The “Early Bird Forecast 2008” by Robert Hartwig, president, Insurance Information Institute, said the biggest potential downside risks for 2008 will be exposure to catastrophic loss.
The report also represented other risks raising concern in the industry. “Many industry observers point to the potential loss of pricing and underwriting discipline as their chief concern in 2008,” said Hartwig.
The apparent end of favorable underlying frequency and severity trends is a big concern as well, especially in private passenger auto said Hartwig, “Despite declining tort costs in recent years and the current woes of certain high profile tort kingpins like Bill Lerach (now an admitted felon headed to prison) and Dickie Scruggs (indicted for bribing a judge), there is mounting concern that the tort pendulum — which had swung in favor of corporate defendants and insurers in recent years — could begin to swing in the opposite direction.”
A resurgence of bad faith litigation in auto, home and medical malpractice claims combined with state referenda to potentially raise damage awards causes concern. And, Hartwig said, “Anti-insurer activism by a number of state attorneys general is likewise worrisome.”

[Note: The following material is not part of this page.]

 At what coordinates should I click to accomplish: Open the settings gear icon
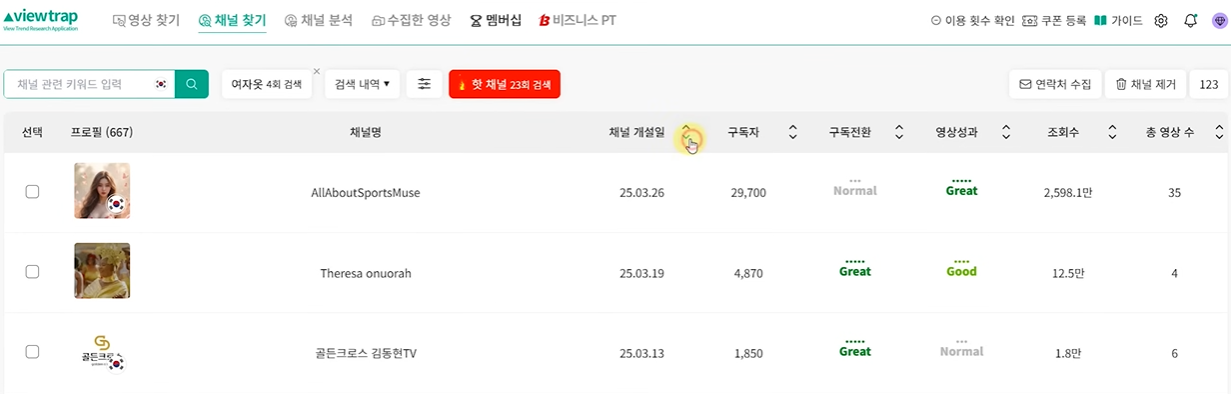pos(1161,20)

Regulatory and legislative risks also loom large in 2008. “With the change in party control, 2007 became what was likely the most active year for the industry on Capitol Hill ever, including a large number of Congressional hearings on a wide variety of issues ranging from terrorism and optional federal chartering to natural catastrophe risk and credit-based insurance scores,” Hartwig said.

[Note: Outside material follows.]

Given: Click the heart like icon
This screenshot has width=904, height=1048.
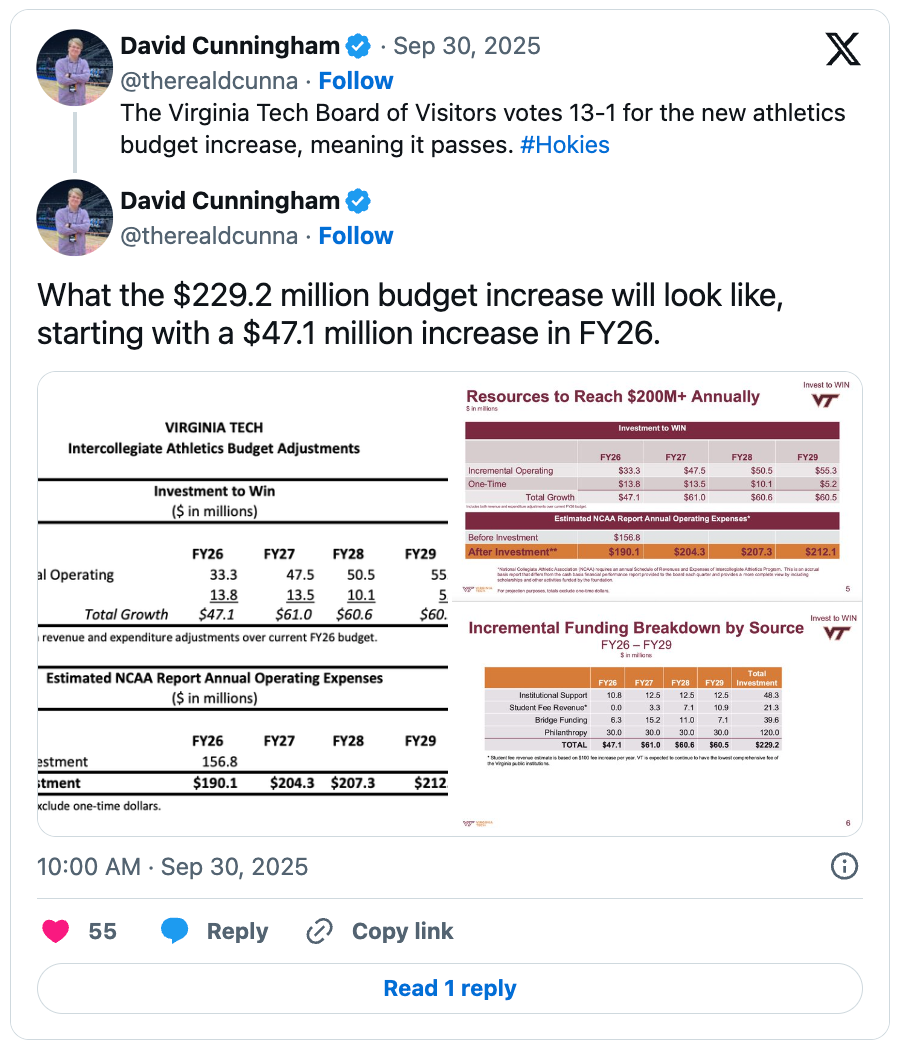Looking at the screenshot, I should point(56,931).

Among major pressing risks associated with the expiration of the Terrorism Risk Insurance Act on December 31, 2007 and Congress’ failure to approve an extension, disagreements between the House and Senate have held up passage and are creating uncertainty in commercial insurance markets according to Hartwig’s report.

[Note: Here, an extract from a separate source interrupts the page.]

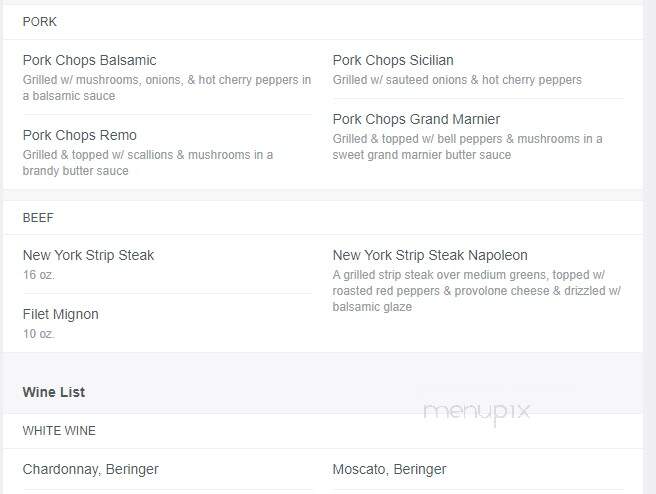Click the PORK section header

pyautogui.click(x=40, y=22)
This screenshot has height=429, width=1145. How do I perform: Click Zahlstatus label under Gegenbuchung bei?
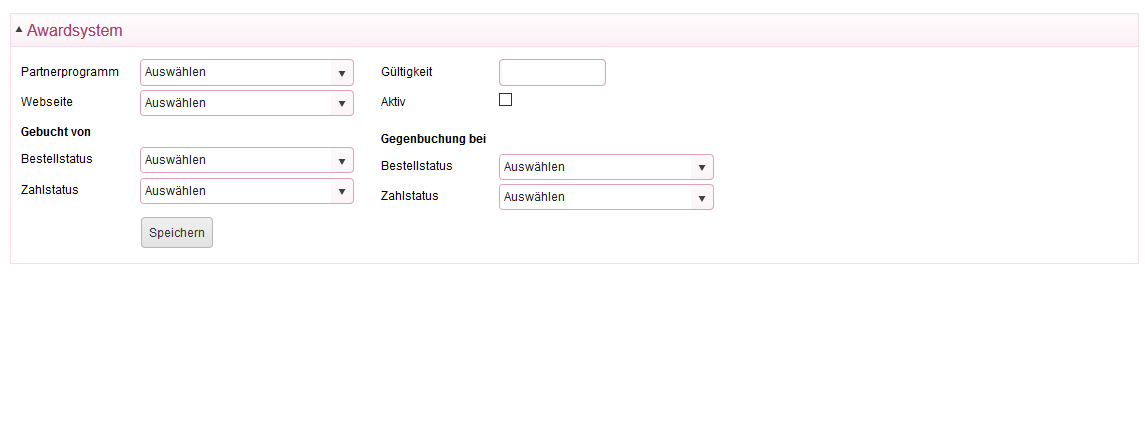pyautogui.click(x=410, y=196)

“At least some of the momentum built up in 2006 and 2007 will be carried forward into 2008. That being said, insurers will need to come to carefully manage a variety of challenges unrelated to catastrophe losses, including increasing price pressure, slow growth and the legal, legislative and regulatory environments, all of which could erode underwriting performance and profitability in the year,” Hartwig said.